As a fusion welding process, in common with arc welding, laser welds in structural steels can contain defects. Without proper preparation of materials and selection of welding parameters, certain defects can be more likely (solidification cracks, pores, loss of toughness), and certain other defects less likely (e.g. excessive distortion).
Solidification cracking is not acceptable and occurs when the solidifying weld metal cannot sustain the strains acting on it during the final stages of solidification as the weld solidifies and cools. This arises particularly when the final liquid to solidify is present as a thin film covering the dendrite boundaries, commonly along the centreline of the weld, solidifying at a depressed temperature compared with the bulk solidus temperature. This temperature depression in turn results from segregation of elements to the dendrite boundaries which then form low melting point compounds or phases.
In structural steels, unacceptably high levels of sulphur and/or phosphorous are the main culprits. In addition, elements which promote primary austenite formation can also lead to an increased tendency for solidification cracking, these being C, Mn, Ni etc. However, Mn can also have a beneficial effect as it combines with sulphur to form phases with a globular form, which do not therefore form brittle films at the dendrite boundaries. The practical results of these considerations is that to avoid cracking in steels, it is desirable to have low levels of elements such as C, S and P, and a high level of Mn, in the weld metal. Therefore, in some instances, an appropriate addition of filler wire can be used to minimise solidification cracking.
Welding speed and the shape (aspect ratio) of the weld are also important. High welding speeds tend to produce deep, narrow welds, with a single centre line boundary, whereas lower welding speeds give a wider, shallower weld, which may also have a more beneficial, complex, solidification structure in its centre. The weld shape can be influenced by increasing heat input and/or using a laser beam with a larger focused spot diameter, both of which can be used to broaden the weld.

* _RECORD SET_
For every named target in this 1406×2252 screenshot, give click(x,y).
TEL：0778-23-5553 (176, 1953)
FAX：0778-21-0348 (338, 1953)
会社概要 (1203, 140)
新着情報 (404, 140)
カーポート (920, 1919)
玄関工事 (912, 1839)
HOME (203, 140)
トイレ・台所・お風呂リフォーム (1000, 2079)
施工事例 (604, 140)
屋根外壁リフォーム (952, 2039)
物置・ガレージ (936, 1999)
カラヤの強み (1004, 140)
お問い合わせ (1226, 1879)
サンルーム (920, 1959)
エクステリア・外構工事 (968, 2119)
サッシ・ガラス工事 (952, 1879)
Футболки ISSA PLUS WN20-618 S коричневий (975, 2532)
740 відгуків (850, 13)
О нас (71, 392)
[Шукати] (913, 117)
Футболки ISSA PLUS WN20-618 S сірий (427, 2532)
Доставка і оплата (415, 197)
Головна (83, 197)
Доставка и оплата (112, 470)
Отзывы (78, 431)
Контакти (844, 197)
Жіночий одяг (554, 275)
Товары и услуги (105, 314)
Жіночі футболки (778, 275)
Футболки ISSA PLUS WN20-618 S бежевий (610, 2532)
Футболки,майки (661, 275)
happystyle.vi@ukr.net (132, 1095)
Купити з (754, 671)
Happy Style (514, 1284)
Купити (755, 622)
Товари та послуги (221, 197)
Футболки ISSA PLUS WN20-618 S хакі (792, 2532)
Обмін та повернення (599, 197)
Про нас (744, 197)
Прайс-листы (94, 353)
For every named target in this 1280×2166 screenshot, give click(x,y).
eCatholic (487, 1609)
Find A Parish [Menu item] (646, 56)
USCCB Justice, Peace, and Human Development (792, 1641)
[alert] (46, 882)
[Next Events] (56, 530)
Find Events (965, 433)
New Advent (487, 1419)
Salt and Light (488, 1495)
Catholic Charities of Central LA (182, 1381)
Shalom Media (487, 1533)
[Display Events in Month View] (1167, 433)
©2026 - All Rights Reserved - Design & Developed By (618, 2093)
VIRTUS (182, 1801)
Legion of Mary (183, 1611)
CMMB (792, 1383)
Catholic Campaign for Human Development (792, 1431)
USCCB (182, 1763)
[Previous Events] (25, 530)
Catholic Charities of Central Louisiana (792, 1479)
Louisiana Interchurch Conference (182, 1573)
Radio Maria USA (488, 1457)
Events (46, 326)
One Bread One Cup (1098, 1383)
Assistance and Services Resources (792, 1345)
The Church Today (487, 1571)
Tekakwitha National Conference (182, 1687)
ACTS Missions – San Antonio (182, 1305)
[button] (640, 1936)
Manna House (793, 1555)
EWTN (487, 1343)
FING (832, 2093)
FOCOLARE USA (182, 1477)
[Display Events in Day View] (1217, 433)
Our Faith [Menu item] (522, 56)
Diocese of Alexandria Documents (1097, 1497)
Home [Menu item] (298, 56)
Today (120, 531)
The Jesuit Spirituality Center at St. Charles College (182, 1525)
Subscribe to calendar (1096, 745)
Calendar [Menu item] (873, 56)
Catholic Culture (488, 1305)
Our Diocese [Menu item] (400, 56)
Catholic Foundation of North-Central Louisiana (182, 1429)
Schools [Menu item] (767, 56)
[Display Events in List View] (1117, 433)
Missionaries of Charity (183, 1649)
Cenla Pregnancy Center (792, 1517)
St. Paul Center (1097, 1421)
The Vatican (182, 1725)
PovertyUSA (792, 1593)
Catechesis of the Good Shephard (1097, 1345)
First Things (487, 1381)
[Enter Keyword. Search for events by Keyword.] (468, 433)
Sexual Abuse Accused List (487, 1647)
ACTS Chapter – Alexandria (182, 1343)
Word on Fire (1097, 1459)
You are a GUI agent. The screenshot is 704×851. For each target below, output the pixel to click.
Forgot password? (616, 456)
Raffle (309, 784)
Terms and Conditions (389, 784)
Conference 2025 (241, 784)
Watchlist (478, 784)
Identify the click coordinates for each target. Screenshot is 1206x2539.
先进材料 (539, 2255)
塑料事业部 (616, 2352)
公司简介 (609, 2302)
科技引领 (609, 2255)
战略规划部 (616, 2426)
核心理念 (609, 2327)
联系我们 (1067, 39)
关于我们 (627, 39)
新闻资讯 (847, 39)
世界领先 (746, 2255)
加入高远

* _PROBLEM DESCRIPTION_
Reproduce the passage above on laser weld defects in structural steels word for word, from its first sentence to its last.

* _EXERCISE OUTPUT_
As a fusion welding process, in common with arc welding, laser welds in structural steels can contain defects. Without proper preparation of materials and selection of welding parameters, certain defects can be more likely (solidification cracks, pores, loss of toughness), and certain other defects less likely (e.g. excessive distortion).
Solidification cracking is not acceptable and occurs when the solidifying weld metal cannot sustain the strains acting on it during the final stages of solidification as the weld solidifies and cools. This arises particularly when the final liquid to solidify is present as a thin film covering the dendrite boundaries, commonly along the centreline of the weld, solidifying at a depressed temperature compared with the bulk solidus temperature. This temperature depression in turn results from segregation of elements to the dendrite boundaries which then form low melting point compounds or phases.
In structural steels, unacceptably high levels of sulphur and/or phosphorous are the main culprits. In addition, elements which promote primary austenite formation can also lead to an increased tendency for solidification cracking, these being C, Mn, Ni etc. However, Mn can also have a beneficial effect as it combines with sulphur to form phases with a globular form, which do not therefore form brittle films at the dendrite boundaries. The practical results of these considerations is that to avoid cracking in steels, it is desirable to have low levels of elements such as C, S and P, and a high level of Mn, in the weld metal. Therefore, in some instances, an appropriate addition of filler wire can be used to minimise solidification cracking.
Welding speed and the shape (aspect ratio) of the weld are also important. High welding speeds tend to produce deep, narrow welds, with a single centre line boundary, whereas lower welding speeds give a wider, shallower weld, which may also have a more beneficial, complex, solidification structure in its centre. The weld shape can be influenced by increasing heat input and/or using a laser beam with a larger focused spot diameter, both of which can be used to broaden the weld.